J’en ai déjà parlé ici, mon père ne fait plus parti de ma vie depuis une vingtaine d’années. Mes parents ont divorcé lorsque j’avais 1 an, puis j’ai vu mon père un week-end sur deux pendant quelques années. Vers 7/8 ans, ma soeur et moi n’y allions que très rarement, pour les vacances et à 9 ans, nous avons stoppé les visites. Ma mère et lui se déchiraient, de vieilles rancoeurs qui nous ont atteintes ma soeur et moi. Et nous avons toutes deux grandi sans père.
Par la suite, j’ai revu mon père 4 fois. La première fois, j’avais 12 ans, le lendemain de mon anniversaire, il est venu car il passait par là, nous sommes allées dans un magasin de vêtements, il m’a offert un pull vert et m’a donné 100 Francs. La deuxième fois, j’avais 19/20 ans, je ne sais plus vraiment… Il refusait de continuer à payer la pension alimentaire alors que j’étais étudiante, nous sommes allés au tribunal, j’étais assise à 10 mètres de lui dans un couloir, il ne m’a pas adressé la parole, pas regardé une seule fois… Je l’ai haï ce jour là, de m’avoir abandonné, de ne pas m’aimer, de m’ignorer comme une parfaite inconnue. La troisième fois, c’étais aux funérailles de mon grand père, son père, nous ne nous sommes pas parlé, le goût amère de notre dernière rencontre m’empêchait d’aller vers lui, et sa fierté l’empêchait de venir vers moi. La dernière fois, c’était il y a quelques mois, entre-temps ma soeur avait repris contact avec lui, ma grand-mère paternelle mourait et je suis allée à son enterrement avec ma soeur. Et là, bien qu’il ne m’ai pas parlé depuis quasiment 20 ans, mon père s’est comporté comme si on avait déjeuner ensemble la veille, à m’embrasser comme du bon pain, à m’appeler “ma puce”. Énorme choc, il préférait agir comme si de rien était… Depuis on s’appelle de temps en temps, pour mon anniversaire, le sien, les voeux de nouvel an…

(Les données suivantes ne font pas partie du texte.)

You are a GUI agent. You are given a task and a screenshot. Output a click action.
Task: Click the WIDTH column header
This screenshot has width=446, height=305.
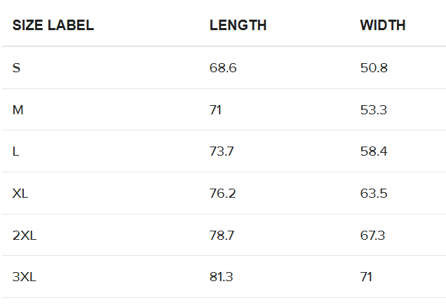pos(383,25)
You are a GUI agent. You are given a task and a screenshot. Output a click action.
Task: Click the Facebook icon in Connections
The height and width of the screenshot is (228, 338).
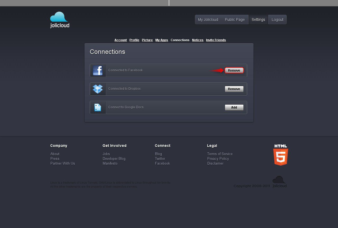[98, 71]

Il y a deux semaines, je prenais le train pour aller bosser et j’ai décidé comme ça que j’allais rendre visite à mon père. Je voulais y aller avec mon copain, il est neutre, il ne parle pas français, l’attention serait donc sur moi! (Et oui, face à ma soeur, j’avais peu de chance de recevoir de l’attention, mais c’est une autre histoire…) Samedi, nous sommes allés chez lui, pour le déjeuner, ça s’est bien passé, même s’ils ont une image faussée de moi, celle de la petite fille de 6/7 ans, boudeuse, colérique, gourmande (ça ça n’a pas changé!), bordélique… comme si cette petite fille que j’étais n’avait que des défauts…
Ma thérapeute dit souvent que si j’étais si chiante c’est certainement que j’étais très malheureuse.

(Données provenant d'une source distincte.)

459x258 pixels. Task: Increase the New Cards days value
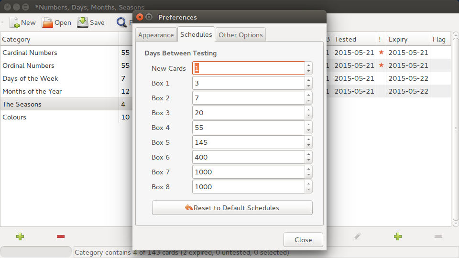tap(309, 65)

J’ai donc revu mon père, rencontré cet homme que je ne connais pas et qui ne me connait pas non plus, on a parlé de nos vies, et j’imaginais la mienne si mes parents ne s’étaient pas séparés. J’aurais fait du vélo le dimanche matin avec lui, il m’aurait botté les fesses pour que je continue mes études, on aurait voyagé plus et vu notre famille. Mais ça n’aurait jamais marché, mes parents se ressemblent trop, hyperactifs, le boulot passe avant tout, il a besoin d’une femme à la maison qui cuisine, qui lave ses chemises, elle a besoin d’indépendance, et tant pis si elle mange du pain avec du fromage tous les soirs quand elle rentre du travail à 21h…
Ils n’étaient pas fait l’un pour l’autre, ça se voit, je le vois, ils n’ont pas divorcé à cause de moi… Ils ont divorcé à cause d’eux!